Evaluation Functions
How to write evaluation functions for MOAR optimization.
How Evaluation Functions Work
Your evaluation function receives the pipeline output and computes metrics by comparing it to the original dataset. MOAR uses one specific metric from your returned dictionary (specified by metric_key) to optimize for accuracy.
Function Signature
Your function must have exactly this signature:
def evaluate_results(dataset_file_path: str, results_file_path: str) -> Dict[str, Any]:
What You Receive
results_file_path: Path to JSON file containing your pipeline's outputdataset_file_path: Path to JSON file containing the original dataset
What You Return
A dictionary with numeric metrics. The key specified in optimizer_config.metric_key will be used as the accuracy metric for optimization.
Using Original Input Data
Pipeline output includes the original input data. For example, if your dataset has a src attribute, it will be available in the output. You can use this directly for comparison without loading the dataset file separately.
Basic Example
import json
from typing import Any, Dict
from docetl.utils_evaluation import register_eval
@register_eval
def evaluate_results(dataset_file_path: str, results_file_path: str) -> Dict[str, Any]:
# Load pipeline output
with open(results_file_path, 'r') as f:
output = json.load(f)
total_correct = 0
for result in output:
# For example, if your dataset has a 'src' attribute, it's available in the output
original_text = result.get("src", "").lower()
# Replace "your_extraction_key" with the actual key from your pipeline output
extracted_items = result.get("your_extraction_key", [])
# Check if extracted items appear in original text
for item in extracted_items:
if str(item).lower() in original_text:
total_correct += 1
return {
"extraction_score": total_correct, # This key is used if metric_key="extraction_score"
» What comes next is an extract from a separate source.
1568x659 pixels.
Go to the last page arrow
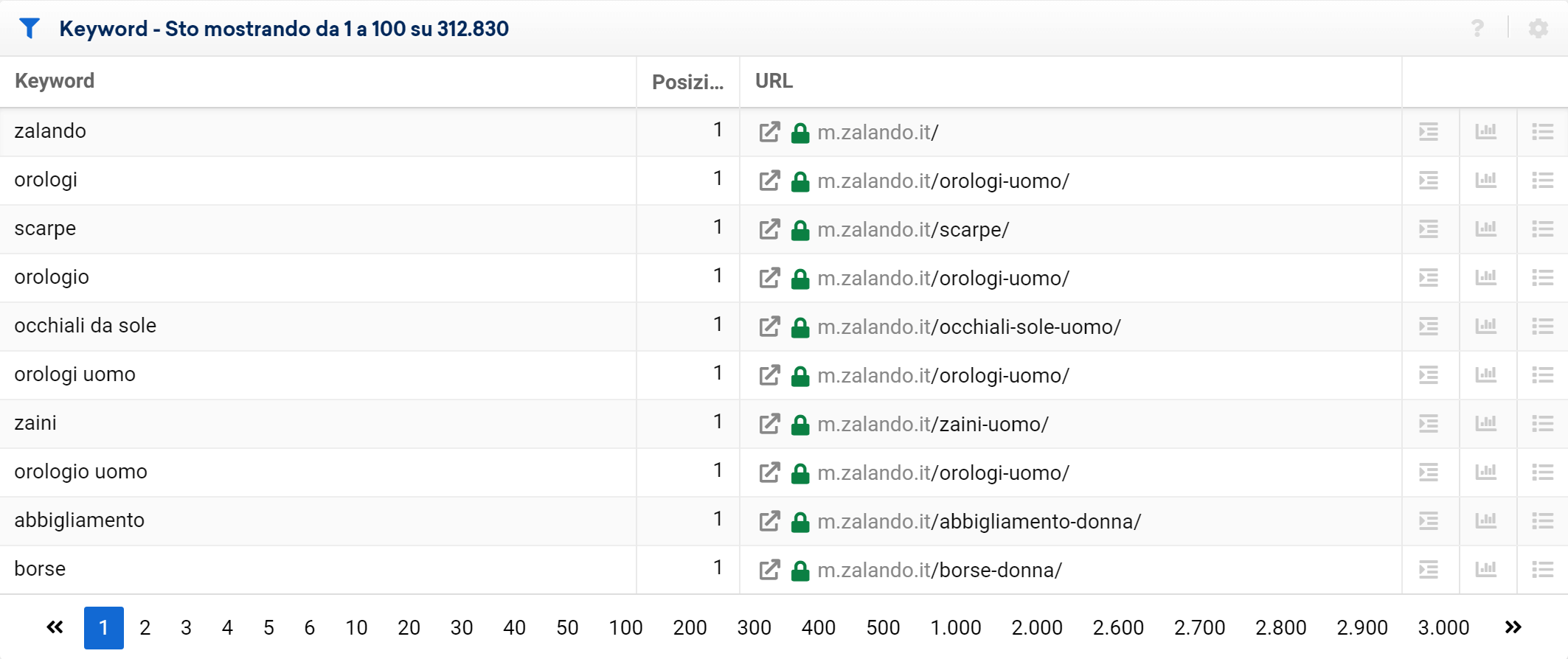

"total_extracted": sum(len(r.get("your_extraction_key", [])) for r in output),
}
Requirements
Critical Requirements
- The function must be decorated with
@docetl.register_eval - It must take exactly two arguments:
dataset_file_pathandresults_file_path - It must return a dictionary with numeric metrics
- The
metric_keyin youroptimizer_configmust match one of the keys in this dictionary - Only one function per file can be decorated with
@register_eval
Performance Considerations
Keep It Fast
Your evaluation function will be called many times during optimization. Make sure it's efficient:
- Avoid expensive computations
- Cache results if possible
- Keep the function simple and fast
Common Evaluation Patterns
Pattern 1: Extraction Verification with Recall
Check if extracted items appear in the document text and compute recall:
@register_eval
def evaluate_results(dataset_file_path: str, results_file_path: str) -> Dict[str, Any]:
with open(results_file_path, 'r') as f:
output = json.load(f)
# For example, if your dataset has a 'src' attribute, it's available in the output
total_correct = 0
total_extracted = 0
total_expected = 0
for result in output:
# Replace "src" with the actual key from your dataset
original_text = result.get("src", "").lower()
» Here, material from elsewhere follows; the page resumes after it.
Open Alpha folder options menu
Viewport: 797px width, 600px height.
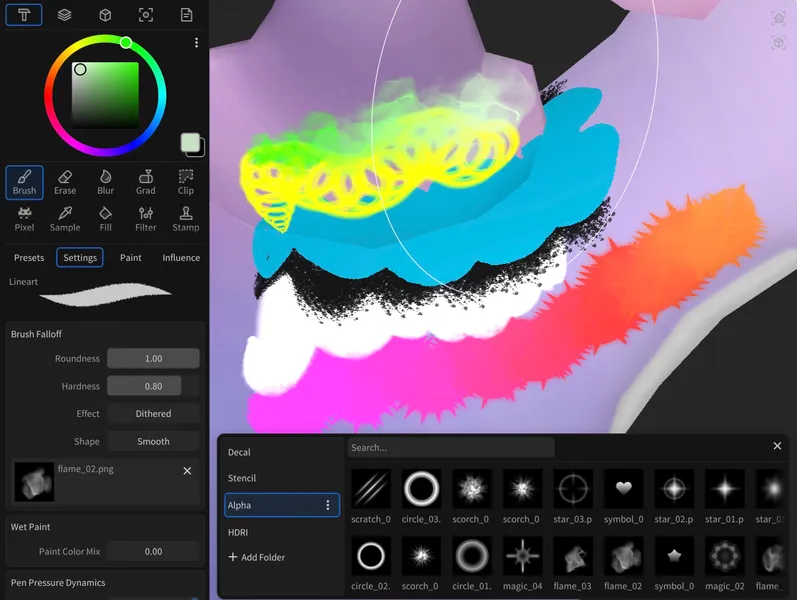[x=327, y=506]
extracted_items = result.get("your_extraction_key", []) # Replace with your key
# Count correct extractions (items that appear in text)
for item in extracted_items:
total_extracted += 1
if str(item).lower() in original_text:
total_correct += 1
# Count expected items (if you have ground truth)
# total_expected += len(expected_items)
precision = total_correct / total_extracted if total_extracted > 0 else 0.0
recall = total_correct / total_expected if total_expected > 0 else 0.0
return {
"extraction_score": total_correct, # Use this as metric_key
"precision": precision,
"recall": recall,
}
Pattern 2: Comparing Against Ground Truth
Load ground truth from the dataset file and compare:
@register_eval
def evaluate_results(dataset_file_path: str, results_file_path: str) -> Dict[str, Any]:
with open(results_file_path, 'r') as f:
predictions = json.load(f)
with open(dataset_file_path, 'r') as f:
ground_truth = json.load(f)
# Compare predictions with ground truth
# Adjust keys based on your data structure
correct = 0
total = len(predictions)
for pred, truth in zip(predictions, ground_truth):
# Example: compare classification labels
if pred.get("predicted_label") == truth.get("true_label"):
correct += 1
return {
"accuracy": correct / total if total > 0 else 0.0,
"correct": correct,
"total": total,
}
Pattern 3: External Evaluation (File or API)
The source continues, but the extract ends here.